The Durham Business School MBA: What You Need To Know
Durham University Business School’s full-time MBA has two unusual features. First, following the core courses, students can choose to take one of three “pathways”: Consultancy, Technology, or Entrepreneurship. Each of these is split into two smaller courses, a division the school says creates a far more structured program than the scattergun approach of schools that offer dozens of electives.
The second innovative feature at Durham is that students can choose to take the MBA in 12 or 15 months. Around 70% choose 15 months, using the last three months for an internship or, if they are on the entrepreneurial pathway, to fine-tune a business plan and start trying to land VC money.

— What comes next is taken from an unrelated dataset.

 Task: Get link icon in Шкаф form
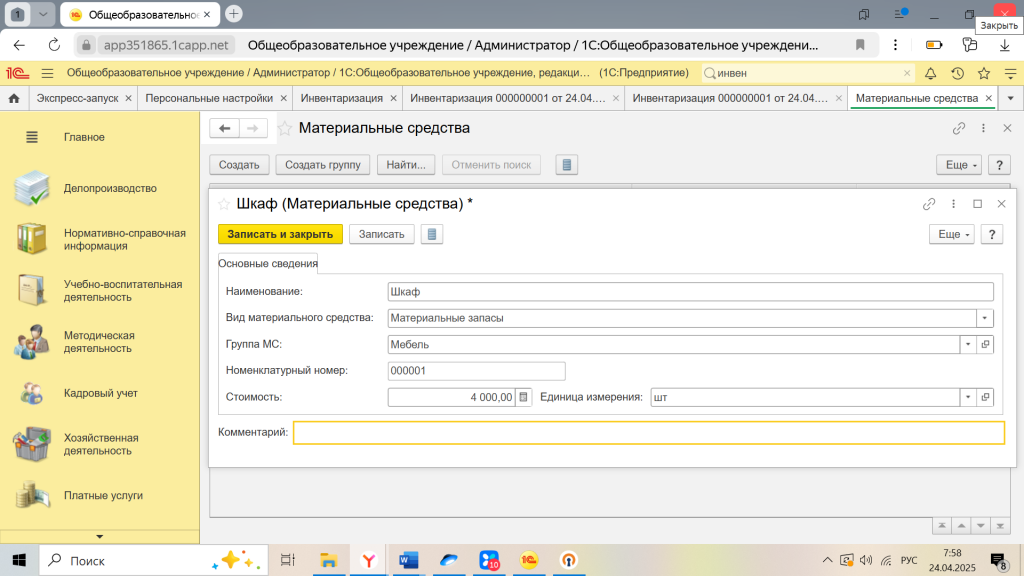click(929, 203)
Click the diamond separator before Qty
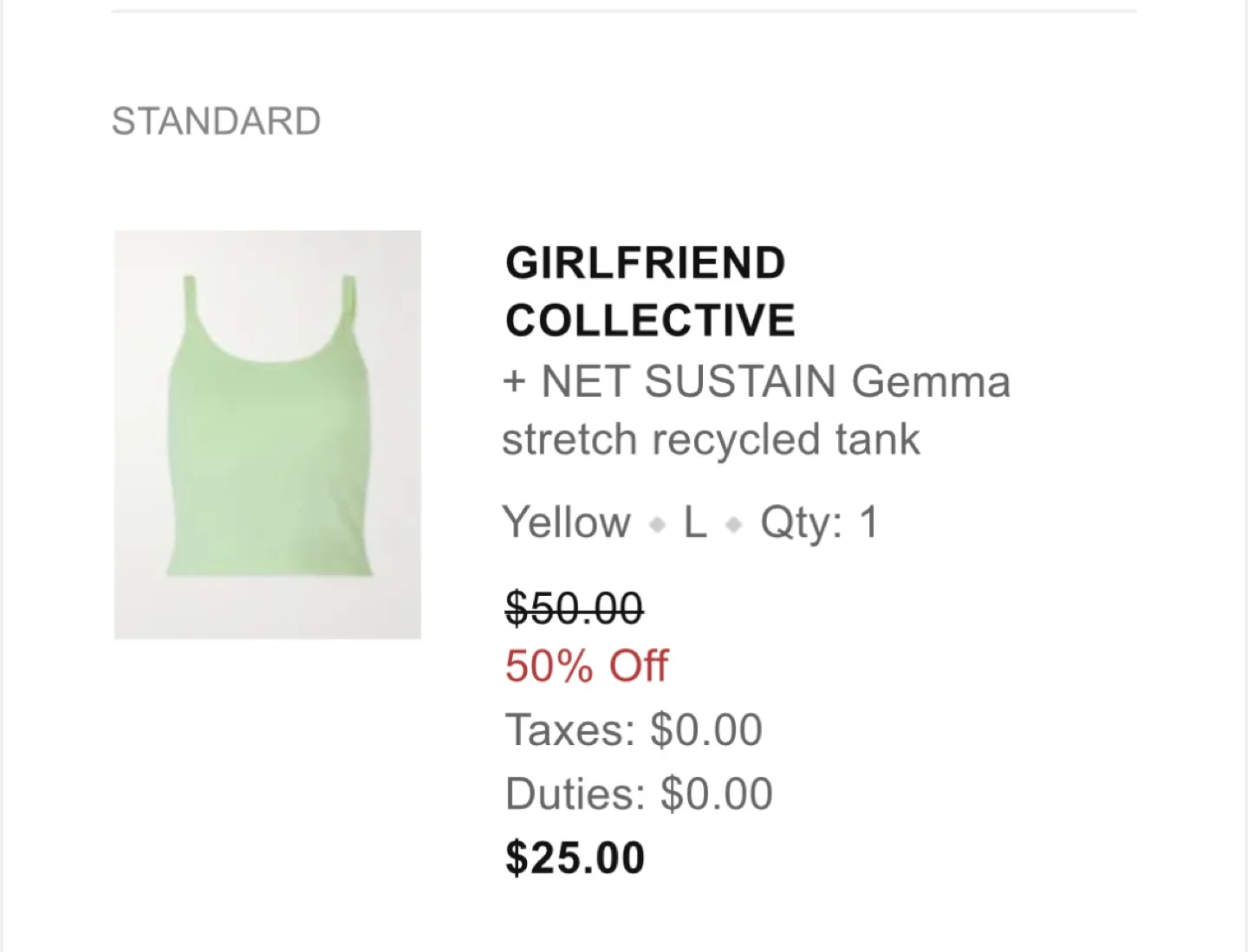Viewport: 1248px width, 952px height. point(734,525)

DUBS’ full-time MBA has a small cohort, with the most recent consisting of just 46 students, 90% of whom are international and who represented 19 different countries. The average age of the most recent class was 32, because the school is focused on selecting candidates with enough work experience to be able to add to the cohort’s richness — three years is the bare minimum, and they usually look for five. Scholarships for female students have helped boost the number of women on the course. In 2014-2015, the last year for which there is data, 40% of Durham students got jobs in the UK after graduation.

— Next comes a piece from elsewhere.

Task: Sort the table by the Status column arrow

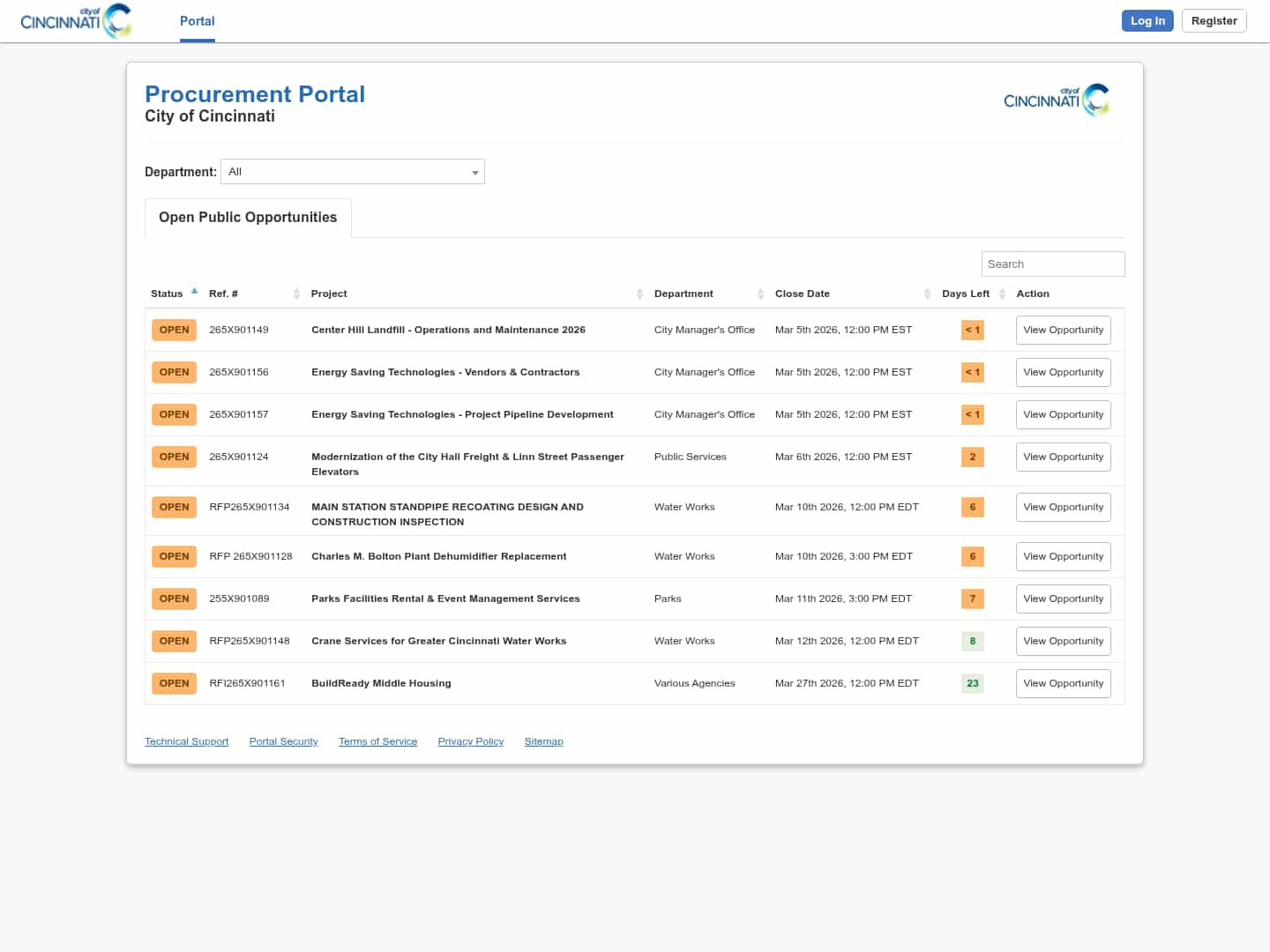Action: pyautogui.click(x=194, y=291)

DUBS says that the small class guarantees a personalized MBA experience. Skills workshops can be focused on individuals’ needs, and each student is assigned both a mentor, who is usually a DUBS graduate and an academic adviser. Each of the three pathways has an equal number on it, meaning that the class has just 15 students, guaranteeing lots of one-to-one time.
DUBS has been educating managers for over 50 years, the wider university is 180 years old, and the quaint town of Durham has a medieval cathedral, but it is a decidedly modern place which also has a highly regarded online MBA. In common with the most forward-looking schools, successful aspects of the online course — such as industry insight Q&A sessions — are being dovetailed into the full-time course. Also, those on the technology stream share some on-campus courses with online students, widening their network.
Julie Hodges, Associate Dean for MBA Programs
Our full-time MBA is all about putting theory into practice in the global business environment. Our students can do a strategic project in a business, which allows them to use what they have learned in a real-world situation. Many of them then go on to have internships in those companies. Over the past decade we have seen an increasing diversity in our MBA cohort, with people from the profit, non-profit, and public sectors, which adds to the richness of the course and the experiences that can be shared. We also see people finding jobs in a far greater range of sectors than used to be the case.
Patrick Newman, U.S., MBA 2019
I have friends who had been to DUBS and they enjoyed it, so that encouraged me to come here. Also, in the U.S. an MBA would take twice the time and cost twice the price. One of the great things about this course is the international exposure, which I don’t think you’d get on an MBA back home. Of the 47 on the course, three are from the UK and three more from the Western hemisphere. Half are from China; also, two-thirds are women. The benefit of the small class is that you certainly get one-on-one recognition from the professors. I think that back in the U.S. the DUBS name might not be recognized as easily as some other institution, but that doesn’t bother me. I am doing my MBA to increase my own knowledge, not to trade off the name of the university.